In contrast to other goose species, Brant are characterized by their extensive use of native coastal habitats outside the breeding season.


The Brant is a small dark goose that occurs throughout much of the northern hemisphere. In contrast to other goose species, Brant are characterized by their extensive use of native coastal habitats outside the breeding season.


Three to four subspecies are recognized mainly on the basis of plumage characteristics. The two/three North American subspecies are further separated into four sub-populations based on genetics, location of breeding and wintering areas, and migration routes.


This goose breeds from the low to the high Arctic, and migrates long distances to wintering areas. Different sub-populations nesting in arctic Canada and Alaska winter in areas as distant and widely separated as Baja California, the Puget Sound, the coastline of the mid-Atlantic states, and Ireland.


In summer, salt marshes, especially those containing the graminoids Carex and Puccinellia, are key habitats for nesting and raising young.

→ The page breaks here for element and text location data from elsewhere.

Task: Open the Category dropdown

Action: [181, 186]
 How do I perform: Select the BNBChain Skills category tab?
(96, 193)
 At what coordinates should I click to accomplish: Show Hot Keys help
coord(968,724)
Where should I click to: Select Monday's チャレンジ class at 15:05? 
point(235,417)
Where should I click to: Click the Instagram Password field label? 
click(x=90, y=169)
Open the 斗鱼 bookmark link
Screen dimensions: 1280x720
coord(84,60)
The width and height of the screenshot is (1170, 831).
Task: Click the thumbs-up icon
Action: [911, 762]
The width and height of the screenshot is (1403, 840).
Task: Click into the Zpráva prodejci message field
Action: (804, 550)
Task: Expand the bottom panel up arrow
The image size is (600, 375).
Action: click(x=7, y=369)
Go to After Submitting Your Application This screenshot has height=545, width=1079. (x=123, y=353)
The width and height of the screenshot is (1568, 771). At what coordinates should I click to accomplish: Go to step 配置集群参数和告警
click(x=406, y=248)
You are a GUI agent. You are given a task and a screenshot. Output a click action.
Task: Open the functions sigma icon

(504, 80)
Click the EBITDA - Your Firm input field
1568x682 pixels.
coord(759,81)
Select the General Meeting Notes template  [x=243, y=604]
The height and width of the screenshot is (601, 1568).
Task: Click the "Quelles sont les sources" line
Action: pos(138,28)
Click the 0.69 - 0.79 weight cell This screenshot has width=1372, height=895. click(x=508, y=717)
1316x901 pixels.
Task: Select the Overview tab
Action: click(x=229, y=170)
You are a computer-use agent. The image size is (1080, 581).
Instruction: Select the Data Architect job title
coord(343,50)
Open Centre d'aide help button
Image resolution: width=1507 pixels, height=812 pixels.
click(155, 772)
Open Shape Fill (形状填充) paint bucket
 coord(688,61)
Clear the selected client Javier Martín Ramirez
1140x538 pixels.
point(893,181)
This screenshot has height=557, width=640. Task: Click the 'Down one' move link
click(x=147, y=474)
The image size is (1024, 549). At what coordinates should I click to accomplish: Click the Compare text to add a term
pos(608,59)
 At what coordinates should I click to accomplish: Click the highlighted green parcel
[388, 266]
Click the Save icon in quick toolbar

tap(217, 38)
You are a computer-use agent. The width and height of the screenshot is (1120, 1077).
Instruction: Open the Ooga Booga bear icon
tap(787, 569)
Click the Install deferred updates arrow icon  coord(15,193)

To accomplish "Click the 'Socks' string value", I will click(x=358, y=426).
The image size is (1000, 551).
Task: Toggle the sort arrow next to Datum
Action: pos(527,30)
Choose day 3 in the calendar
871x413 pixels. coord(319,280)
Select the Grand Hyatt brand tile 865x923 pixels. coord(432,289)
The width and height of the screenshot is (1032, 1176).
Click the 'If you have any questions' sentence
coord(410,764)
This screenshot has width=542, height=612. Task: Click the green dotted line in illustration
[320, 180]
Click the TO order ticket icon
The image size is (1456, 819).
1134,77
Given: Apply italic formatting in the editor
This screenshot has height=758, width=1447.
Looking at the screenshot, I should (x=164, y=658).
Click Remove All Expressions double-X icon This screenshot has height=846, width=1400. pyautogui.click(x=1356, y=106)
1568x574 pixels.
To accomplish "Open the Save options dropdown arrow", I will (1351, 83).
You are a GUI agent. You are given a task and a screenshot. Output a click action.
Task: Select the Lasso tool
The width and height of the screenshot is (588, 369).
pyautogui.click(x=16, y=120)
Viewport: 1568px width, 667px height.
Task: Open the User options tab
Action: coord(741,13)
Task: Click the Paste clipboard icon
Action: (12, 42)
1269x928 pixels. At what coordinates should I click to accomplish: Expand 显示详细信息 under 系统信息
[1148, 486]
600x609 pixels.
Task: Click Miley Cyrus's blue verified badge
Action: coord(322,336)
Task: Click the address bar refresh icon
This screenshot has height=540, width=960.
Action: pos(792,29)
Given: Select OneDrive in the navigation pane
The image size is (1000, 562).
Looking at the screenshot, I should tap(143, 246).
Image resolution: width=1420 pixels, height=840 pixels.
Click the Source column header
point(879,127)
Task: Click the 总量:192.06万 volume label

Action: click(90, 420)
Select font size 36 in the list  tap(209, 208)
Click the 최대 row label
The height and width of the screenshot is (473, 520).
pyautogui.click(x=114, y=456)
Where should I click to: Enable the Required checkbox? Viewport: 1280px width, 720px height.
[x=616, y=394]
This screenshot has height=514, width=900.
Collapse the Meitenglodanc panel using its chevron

These same habitats, along with large freshwater lakes with abundant moss and sedge shorelines, are also used during the flightless moult.


Wintering locations are usually characterized by an abundance of native intertidal plants used as forage, particularly the seagrass, Zostera; no other species of goose relies so heavily on a single plant species during the non-breeding season.


In contrast to European populations, Brant wintering in North American have, for the most part, not switched to agricultural habitats.


Like other geese, this species provides bi-parental care, accompanies its young through their first migration, and usually mates for life. Brant show fidelity to both wintering and breeding areas.


In the low Arctic, Brant often breed in relatively dense colonies, but in the high Arctic nesting is more dispersed. During brood-rearing, the availability and abundance of salt marsh foraging habitat directly affects growth and recruitment of goslings, thereby influencing local population dynamics.


During winter, their strong dependence on certain food plants makes them vulnerable to occasional heavy losses from starvation, more so than most other geese.


Further, oceanographic conditions experienced at wintering locations directly affect their subsequent breeding condition and reproductive performance.


These vulnerabilities necessitate careful population-monitoring and regulation of hunting.